**Data records**
◇ ◇ ◇ ◇

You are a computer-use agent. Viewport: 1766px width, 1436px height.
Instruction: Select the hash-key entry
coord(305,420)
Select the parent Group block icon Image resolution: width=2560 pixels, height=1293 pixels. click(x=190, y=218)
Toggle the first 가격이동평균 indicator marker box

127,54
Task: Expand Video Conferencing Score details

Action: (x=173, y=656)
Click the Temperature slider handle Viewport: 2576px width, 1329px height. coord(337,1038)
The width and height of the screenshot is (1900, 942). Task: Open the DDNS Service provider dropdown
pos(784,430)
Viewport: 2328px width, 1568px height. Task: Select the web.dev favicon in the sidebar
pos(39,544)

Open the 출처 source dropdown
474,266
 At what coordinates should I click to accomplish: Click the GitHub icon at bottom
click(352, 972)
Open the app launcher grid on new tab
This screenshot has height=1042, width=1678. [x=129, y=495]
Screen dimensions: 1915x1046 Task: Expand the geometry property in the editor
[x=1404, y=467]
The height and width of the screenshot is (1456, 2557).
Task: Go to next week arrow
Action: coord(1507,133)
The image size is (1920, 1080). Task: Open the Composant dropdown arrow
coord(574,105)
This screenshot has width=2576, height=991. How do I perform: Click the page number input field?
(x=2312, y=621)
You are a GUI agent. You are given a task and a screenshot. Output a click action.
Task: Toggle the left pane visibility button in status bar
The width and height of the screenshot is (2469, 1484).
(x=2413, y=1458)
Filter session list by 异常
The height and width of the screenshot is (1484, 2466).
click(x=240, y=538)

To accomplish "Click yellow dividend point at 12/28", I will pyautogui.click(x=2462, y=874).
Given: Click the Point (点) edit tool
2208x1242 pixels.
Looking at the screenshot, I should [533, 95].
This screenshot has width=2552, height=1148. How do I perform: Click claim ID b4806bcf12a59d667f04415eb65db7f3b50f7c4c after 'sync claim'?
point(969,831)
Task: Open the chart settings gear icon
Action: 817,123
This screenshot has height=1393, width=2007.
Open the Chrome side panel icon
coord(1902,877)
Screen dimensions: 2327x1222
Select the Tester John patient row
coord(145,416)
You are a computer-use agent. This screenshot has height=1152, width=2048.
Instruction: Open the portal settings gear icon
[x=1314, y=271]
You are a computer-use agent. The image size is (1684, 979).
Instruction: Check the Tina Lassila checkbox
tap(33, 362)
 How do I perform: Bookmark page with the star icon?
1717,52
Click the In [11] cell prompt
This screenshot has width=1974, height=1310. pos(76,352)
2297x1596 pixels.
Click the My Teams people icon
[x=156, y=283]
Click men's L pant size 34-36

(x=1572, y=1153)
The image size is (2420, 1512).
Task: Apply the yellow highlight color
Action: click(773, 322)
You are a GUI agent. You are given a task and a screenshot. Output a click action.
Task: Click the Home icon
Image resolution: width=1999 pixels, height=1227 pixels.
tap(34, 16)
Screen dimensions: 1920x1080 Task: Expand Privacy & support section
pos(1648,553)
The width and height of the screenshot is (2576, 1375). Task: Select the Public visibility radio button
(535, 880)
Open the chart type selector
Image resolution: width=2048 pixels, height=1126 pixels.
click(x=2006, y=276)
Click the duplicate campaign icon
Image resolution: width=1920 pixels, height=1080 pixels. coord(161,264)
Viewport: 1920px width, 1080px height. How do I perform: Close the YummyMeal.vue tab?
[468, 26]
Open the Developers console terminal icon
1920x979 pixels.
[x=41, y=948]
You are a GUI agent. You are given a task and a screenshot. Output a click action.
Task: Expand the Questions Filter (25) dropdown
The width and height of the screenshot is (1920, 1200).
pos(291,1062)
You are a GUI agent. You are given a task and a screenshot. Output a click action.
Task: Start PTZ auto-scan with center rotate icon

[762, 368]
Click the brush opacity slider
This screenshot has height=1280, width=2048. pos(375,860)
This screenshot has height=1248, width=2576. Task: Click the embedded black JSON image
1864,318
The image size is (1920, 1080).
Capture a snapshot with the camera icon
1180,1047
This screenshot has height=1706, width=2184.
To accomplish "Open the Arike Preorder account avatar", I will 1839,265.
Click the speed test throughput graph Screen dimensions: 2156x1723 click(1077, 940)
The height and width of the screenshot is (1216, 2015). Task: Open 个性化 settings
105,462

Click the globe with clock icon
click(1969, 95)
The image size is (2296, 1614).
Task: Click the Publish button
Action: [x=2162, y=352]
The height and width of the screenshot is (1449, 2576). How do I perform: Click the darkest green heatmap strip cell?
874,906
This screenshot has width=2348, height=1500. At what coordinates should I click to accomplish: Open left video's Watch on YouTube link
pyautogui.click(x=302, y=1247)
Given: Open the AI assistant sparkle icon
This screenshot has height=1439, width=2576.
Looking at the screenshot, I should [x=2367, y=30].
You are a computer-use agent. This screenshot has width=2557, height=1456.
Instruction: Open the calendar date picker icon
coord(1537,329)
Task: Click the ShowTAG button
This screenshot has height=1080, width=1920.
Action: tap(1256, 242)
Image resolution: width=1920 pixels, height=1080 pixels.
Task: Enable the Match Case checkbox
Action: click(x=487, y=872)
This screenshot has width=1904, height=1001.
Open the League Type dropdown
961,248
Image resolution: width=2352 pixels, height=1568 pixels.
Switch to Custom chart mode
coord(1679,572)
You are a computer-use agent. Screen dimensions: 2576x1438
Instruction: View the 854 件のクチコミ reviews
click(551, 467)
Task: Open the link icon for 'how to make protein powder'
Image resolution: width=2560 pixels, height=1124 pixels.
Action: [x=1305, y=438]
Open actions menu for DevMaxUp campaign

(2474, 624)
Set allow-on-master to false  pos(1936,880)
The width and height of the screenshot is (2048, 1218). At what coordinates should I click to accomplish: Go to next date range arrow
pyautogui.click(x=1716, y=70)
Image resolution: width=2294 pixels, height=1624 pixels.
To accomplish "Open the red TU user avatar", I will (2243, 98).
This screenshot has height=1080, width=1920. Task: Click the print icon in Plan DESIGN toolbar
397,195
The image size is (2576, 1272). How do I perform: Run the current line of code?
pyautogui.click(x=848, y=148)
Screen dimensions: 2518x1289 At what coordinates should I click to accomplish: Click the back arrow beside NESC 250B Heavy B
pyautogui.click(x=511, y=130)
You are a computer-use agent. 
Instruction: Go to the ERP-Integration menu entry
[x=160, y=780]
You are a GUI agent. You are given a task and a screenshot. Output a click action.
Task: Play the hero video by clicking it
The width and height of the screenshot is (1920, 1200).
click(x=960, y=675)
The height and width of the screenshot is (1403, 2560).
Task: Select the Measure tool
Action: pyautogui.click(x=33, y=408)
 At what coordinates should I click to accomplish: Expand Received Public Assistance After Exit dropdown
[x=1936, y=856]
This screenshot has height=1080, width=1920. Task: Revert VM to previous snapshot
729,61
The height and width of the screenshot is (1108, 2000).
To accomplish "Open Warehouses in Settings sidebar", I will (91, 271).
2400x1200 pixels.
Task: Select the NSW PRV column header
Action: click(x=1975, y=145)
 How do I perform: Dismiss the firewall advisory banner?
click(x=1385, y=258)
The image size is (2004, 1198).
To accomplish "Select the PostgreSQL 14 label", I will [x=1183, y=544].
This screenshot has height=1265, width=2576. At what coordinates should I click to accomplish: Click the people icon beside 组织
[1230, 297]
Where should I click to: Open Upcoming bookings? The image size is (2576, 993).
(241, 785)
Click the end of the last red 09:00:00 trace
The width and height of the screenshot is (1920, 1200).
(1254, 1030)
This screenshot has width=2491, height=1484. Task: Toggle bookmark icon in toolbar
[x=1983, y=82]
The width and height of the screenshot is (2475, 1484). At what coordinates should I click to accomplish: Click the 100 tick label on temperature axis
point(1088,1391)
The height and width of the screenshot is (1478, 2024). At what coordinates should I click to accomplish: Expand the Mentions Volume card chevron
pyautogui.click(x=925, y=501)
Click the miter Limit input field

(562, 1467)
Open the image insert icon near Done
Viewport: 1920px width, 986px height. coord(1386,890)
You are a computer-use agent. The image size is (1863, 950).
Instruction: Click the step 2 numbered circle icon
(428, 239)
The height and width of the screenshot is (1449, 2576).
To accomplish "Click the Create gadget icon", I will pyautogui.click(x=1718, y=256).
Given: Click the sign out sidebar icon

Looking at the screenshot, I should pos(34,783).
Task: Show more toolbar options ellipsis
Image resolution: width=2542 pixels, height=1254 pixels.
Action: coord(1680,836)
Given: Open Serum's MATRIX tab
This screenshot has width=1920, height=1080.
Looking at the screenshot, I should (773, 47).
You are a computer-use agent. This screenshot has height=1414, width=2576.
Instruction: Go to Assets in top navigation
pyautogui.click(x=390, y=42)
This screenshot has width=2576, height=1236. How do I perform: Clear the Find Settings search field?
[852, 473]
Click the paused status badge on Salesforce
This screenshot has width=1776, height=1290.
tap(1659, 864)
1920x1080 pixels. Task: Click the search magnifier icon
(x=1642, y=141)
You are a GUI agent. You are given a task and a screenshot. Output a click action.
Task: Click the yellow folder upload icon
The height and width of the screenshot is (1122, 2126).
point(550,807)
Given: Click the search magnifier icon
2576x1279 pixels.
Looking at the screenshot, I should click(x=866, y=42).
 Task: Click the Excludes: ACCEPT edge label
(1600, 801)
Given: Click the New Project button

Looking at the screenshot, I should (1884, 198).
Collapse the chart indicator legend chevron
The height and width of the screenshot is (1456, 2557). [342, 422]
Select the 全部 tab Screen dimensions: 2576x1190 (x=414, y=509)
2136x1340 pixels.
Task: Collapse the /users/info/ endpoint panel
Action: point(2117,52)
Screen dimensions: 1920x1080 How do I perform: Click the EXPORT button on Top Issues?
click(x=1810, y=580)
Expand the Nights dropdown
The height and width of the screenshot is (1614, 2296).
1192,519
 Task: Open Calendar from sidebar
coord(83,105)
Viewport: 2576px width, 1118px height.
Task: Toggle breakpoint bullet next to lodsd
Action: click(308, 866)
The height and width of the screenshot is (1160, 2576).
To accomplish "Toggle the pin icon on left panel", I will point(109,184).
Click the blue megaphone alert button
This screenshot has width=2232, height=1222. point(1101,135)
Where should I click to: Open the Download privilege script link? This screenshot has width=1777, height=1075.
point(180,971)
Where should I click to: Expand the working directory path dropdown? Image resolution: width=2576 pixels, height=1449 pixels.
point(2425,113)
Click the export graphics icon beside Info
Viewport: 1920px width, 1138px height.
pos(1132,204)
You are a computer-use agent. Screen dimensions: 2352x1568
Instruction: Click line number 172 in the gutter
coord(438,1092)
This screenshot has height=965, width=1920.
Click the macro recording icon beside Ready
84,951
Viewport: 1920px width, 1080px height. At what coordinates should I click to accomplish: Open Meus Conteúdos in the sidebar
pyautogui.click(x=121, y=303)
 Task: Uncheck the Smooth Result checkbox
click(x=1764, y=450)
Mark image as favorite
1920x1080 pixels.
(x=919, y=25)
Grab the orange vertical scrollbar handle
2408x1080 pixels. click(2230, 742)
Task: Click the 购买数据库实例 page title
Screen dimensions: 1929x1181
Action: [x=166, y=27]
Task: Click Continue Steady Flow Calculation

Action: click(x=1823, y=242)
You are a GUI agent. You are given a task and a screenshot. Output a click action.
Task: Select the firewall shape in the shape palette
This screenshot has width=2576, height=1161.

◇ ◇ ◇ ◇

In the listing above, locate the line containing "Screen dimensions: 2518x1289" and the line containing "Task: Play the hero video by clicking it", then transcribe both and every line between them verbatim.

**Solution to this problem**
Screen dimensions: 2518x1289 At what coordinates should I click to accomplish: Click the back arrow beside NESC 250B Heavy B
pyautogui.click(x=511, y=130)
You are a computer-use agent. 
Instruction: Go to the ERP-Integration menu entry
[x=160, y=780]
You are a GUI agent. You are given a task and a screenshot. Output a click action.
Task: Play the hero video by clicking it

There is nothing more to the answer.